Fases del entrenamiento auditivo

Las fases del entrenamiento auditivo en casos de pérdidas auditivas severas y profundas que se beneficien de prótesis auditivas y/o implantes clocleares debe llevarse a cabo en estrecha colaboración con el audioprotesista y el equipo técnico a cargo, trabajando con equipos y programas especializados capaces de medir frecuencias, intensidad, alternar oídos y hacer enmascaramiento. Este trabajo debe ser muy preciso para optimizar el rendimiento de las prótesis.

En BlaBla nos inspiramos en estas fases para trabajar con niños que necesitan estimulación auditiva ya que, aunque las condiciones de partida son diferentes, trabajamos las mismas capacidades.

I. DETECCIÓN. Establecer la actitud de escucha del estímulo sonoro, la orientación hacia el mismo y la búsqueda del sonido.

II. DISCRIMINACIÓN. Determinar si los sonidos recibidos son iguales o diferentes.

III. IDENTIFICACIÓN. Elegir entre varias opciones sonoras cuál es la que ha sonado.

IV. RECONOCIMIENTO. Identificar el sonido con un elemento y reproducir el sonido o la serie de sonidos.

V. COMPRENSIÓN. Comprensión del lenguaje oral, desde palabras hasta frases, preguntas y/o conversaciones.

Busca-rimas

En esta actividad presentamos tres palabras que el niño debe escuchar y retener en la memoria de trabajo auditiva para poder analizarlas y determinar cuáles riman entre sí. Como prerrequisito necesitará conocer los conceptos igual/diferente y principio/final. Esta habilidad de análisis es un prerrequisito fundamental para la adquisición de la lectoescritura, ya que constituye la base de la conciencia fonológica y silábica.

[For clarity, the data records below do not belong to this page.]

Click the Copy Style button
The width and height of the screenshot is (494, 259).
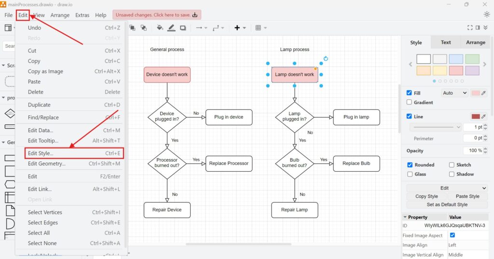click(x=426, y=196)
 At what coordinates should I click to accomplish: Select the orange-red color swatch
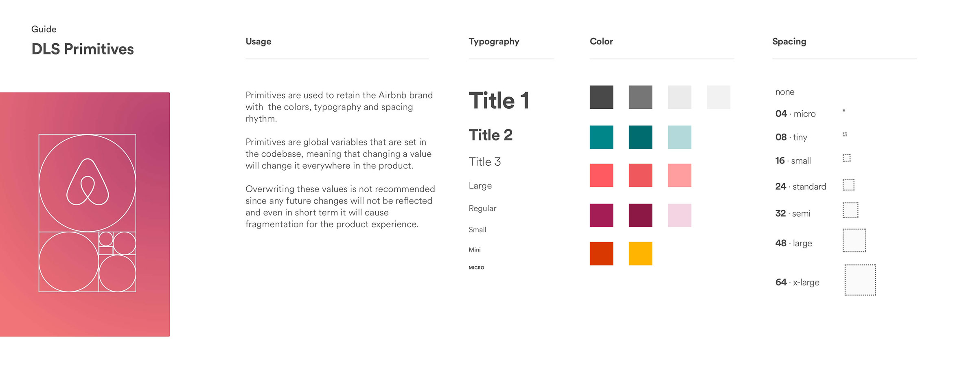click(601, 254)

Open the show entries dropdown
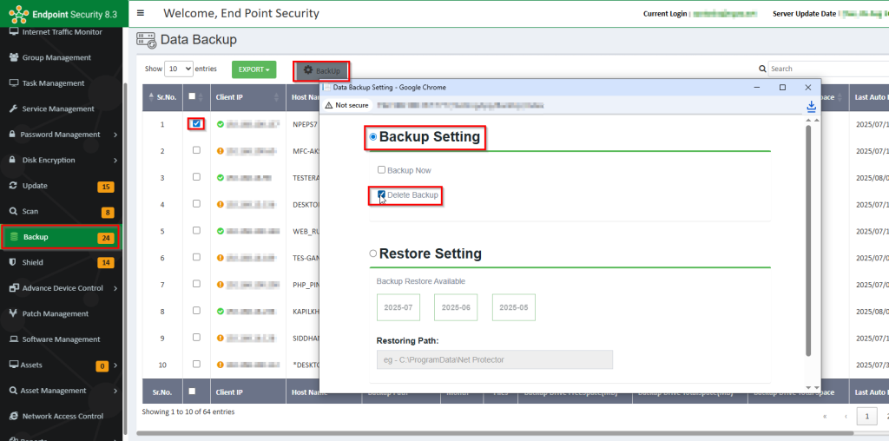click(x=179, y=69)
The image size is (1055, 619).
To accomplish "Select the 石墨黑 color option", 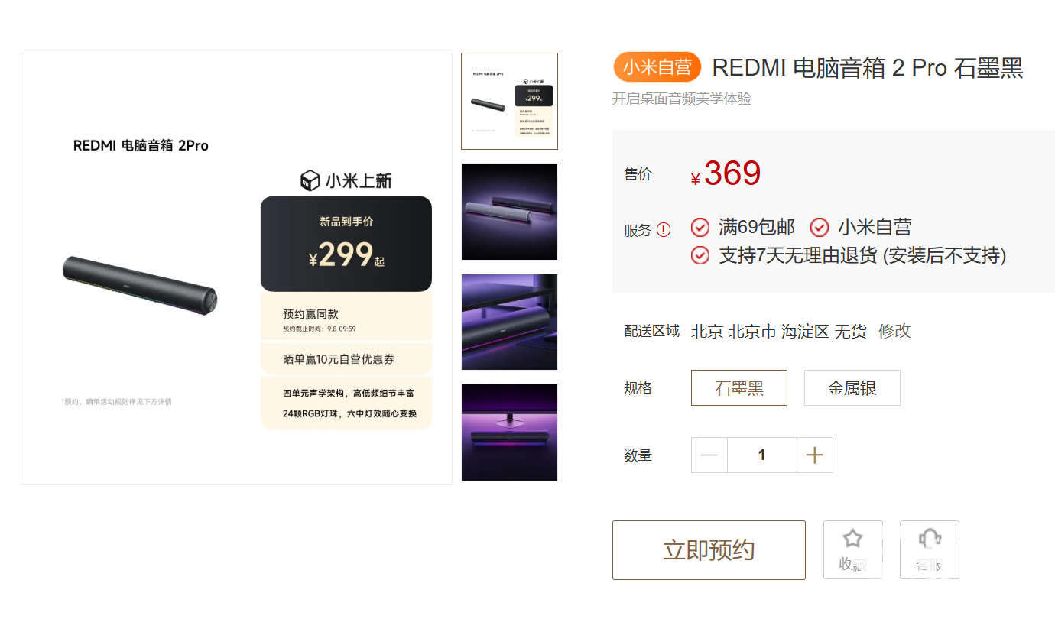I will click(739, 388).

Hemos preparado, además, imágenes que sirven de ayuda visual, si es necesario, o como cartas para que niño y terapeuta jueguen a ver quién encuentra antes la solución. ¡No olvidéis lo mucho que les gusta a los niños ganarnos!

Fase I DETECCIÓN

Presencia o ausencia de sonido. Vamos a entrenar al niño a detectar sonidos inesperados y hacerle saber al adulto que lo ha escuchado mediante un gesto o una acción. Estas pueden ser algunas actividades simples que podemos hacer en sesión:

  • Condicionar una acción par que la haga que cada vez que escuche un sonido. Por ejemplo lanzar una pelota cada vez que hacemos un sonido. Primero lo haremos cara a cara para que el niño entienda la dinámica y después haremos el sonido sin que lo vea tapándolo con una pantalla o situándonos detrás de él.
  • Cantar o hacer sonar una canción en un dispositivo y bailar juntos. Cuando la canción deja de escucharse nos quedamos quietos como estatuas.
  • Manos arriba. El niño hará un sonido continuo y el adulto bailará con las manos hacia arriba. Cuando deje de emitir sonido, el adulto bajará las manos.
  • Carteles Presencia/Ausencia. Haremos las mismas dinámicas pero esta vez levantaremos el cartel del altavoz sonando cada vez que se escuche la música o cualquier sonido.
  • Localizar fuente sonora. El niño se pone de espaldas o espera fuera de la sala mientras escondemos un juguete sonoro por la sala. Antes de que entre lo accionamos y tiene que localizarlos. Lo ideal es disponer de objetos con distintas frecuencias e intensidades para podernos adecuar a las capacidades auditivas del niño.
  • Escondite sonoro. En casa el adulto se esconde con un objeto sonoro y lo hace sonar. El niño tiene que salir a buscarlo como si jugara al escondite. Intercambiamos los papeles y jugamos tantas veces como queramos.
  • Orquestra casera. Buscamos por casa objetos que hagan sonido y montamos nuestra propia orquestra.
  • Entrenamiento fase I Presencia Ausencia en el ordenador. En esta actividad encontrarás sonidos para escuchar en el ordenador y levantar la bandera del sonido
  • DETECCIÓN DE SONIDOS EN CASA Presentamos sonidos inesperados mientras el niño está de espaldas, en distintos rincones en casa. Cuando el niño detecte el sonido debe hacer una acción.